* **EXERCISE DIRECTIONS**: Extract every line of the listing below that contains the word "Task". Matching is case-sensitive, so a line counts only if its capitalization is identical.

* **Stored dataset items**:
*****
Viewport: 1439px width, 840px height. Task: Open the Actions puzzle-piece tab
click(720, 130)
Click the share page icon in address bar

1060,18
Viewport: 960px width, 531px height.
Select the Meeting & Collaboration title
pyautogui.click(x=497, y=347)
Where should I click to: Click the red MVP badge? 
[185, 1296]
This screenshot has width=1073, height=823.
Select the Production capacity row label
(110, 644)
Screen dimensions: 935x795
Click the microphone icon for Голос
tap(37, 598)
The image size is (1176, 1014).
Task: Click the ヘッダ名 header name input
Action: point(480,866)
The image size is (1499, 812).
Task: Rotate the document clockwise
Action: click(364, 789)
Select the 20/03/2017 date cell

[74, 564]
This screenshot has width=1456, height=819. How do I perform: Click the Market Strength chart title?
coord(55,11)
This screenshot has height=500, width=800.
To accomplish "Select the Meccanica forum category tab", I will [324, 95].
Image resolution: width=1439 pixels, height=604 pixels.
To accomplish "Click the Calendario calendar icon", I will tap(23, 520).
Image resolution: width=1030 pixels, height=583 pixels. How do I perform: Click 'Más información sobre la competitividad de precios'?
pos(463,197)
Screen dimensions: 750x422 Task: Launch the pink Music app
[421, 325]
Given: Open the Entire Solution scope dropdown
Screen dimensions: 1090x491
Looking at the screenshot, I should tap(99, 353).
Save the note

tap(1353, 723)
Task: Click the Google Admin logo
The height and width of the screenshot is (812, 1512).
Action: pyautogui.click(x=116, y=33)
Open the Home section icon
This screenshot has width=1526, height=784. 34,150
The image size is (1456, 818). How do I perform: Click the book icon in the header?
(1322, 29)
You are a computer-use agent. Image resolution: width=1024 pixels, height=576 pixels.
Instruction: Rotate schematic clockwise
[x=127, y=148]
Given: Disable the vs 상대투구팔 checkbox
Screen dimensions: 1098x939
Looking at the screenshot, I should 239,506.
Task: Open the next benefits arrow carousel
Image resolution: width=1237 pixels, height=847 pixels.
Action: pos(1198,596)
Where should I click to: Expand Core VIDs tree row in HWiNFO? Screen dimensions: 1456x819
*****
* **RESULT OF THE EXERCISE**:
Viewport: 1439px width, 840px height. Task: Open the Actions puzzle-piece tab
Task: Click the ヘッダ名 header name input
Task: Rotate the document clockwise
Screen dimensions: 750x422 Task: Launch the pink Music app
Task: Click the Google Admin logo
Task: Open the next benefits arrow carousel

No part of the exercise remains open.